The grandchildren asked her to play the piano.

She played Schumann. "Now some Beethoven" called Cecil, when the querulous beauty of the music had died. She shook her head and played Schumann again. The melody rose, unprofitably magical. It broke; it was resumed broken, not marching once from the cradle to the grave. The sadness of the incomplete--the sadness that is often Life, but should never be Art--throbbed in its disjected phrases, and made the nerves of the audience throb. Not thus had she played on the little draped piano at the Bertolini, and "Too much Schumann" was not the remark that Mr. Beebe had passed to himself when she returned.

When the guests were gone, and Lucy had gone to bed, Mrs. Vyse paced up and down the drawing-room, discussing her little party with her son. Mrs. Vyse was a nice woman, but her personality, like many another's, had been swamped by London, for it needs a strong head to live among many people. The too vast orb of her fate had crushed her; and she had seen too many seasons, too many cities, too many men, for her abilities, and even with Cecil she was mechanical, and behaved as if he was not one son, but, so to speak, a filial crowd.

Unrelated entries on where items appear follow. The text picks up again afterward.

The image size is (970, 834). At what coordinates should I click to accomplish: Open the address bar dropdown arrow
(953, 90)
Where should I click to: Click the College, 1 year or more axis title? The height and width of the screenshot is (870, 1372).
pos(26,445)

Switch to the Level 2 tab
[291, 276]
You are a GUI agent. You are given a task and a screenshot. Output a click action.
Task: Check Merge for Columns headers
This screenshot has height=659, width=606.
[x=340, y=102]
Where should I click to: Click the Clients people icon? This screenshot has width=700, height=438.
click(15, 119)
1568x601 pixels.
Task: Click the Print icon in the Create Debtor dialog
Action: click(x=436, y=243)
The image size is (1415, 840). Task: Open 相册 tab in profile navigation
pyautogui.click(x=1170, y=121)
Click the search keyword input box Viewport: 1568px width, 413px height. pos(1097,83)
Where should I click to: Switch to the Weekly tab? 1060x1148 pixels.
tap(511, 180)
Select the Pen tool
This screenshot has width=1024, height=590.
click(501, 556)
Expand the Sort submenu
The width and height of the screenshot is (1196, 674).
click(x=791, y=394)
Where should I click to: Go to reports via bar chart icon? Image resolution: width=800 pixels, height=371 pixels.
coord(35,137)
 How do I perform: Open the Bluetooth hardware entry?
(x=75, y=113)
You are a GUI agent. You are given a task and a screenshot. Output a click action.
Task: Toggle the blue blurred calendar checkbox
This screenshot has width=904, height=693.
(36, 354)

"Make Lucy one of us," she said, looking round intelligently at the end of each sentence, and straining her lips apart until she spoke again. "Lucy is becoming wonderful--wonderful."

"Her music always was wonderful."

"Yes, but she is purging off the Honeychurch taint, most excellent Honeychurches, but you know what I mean. She is not always quoting servants, or asking one how the pudding is made."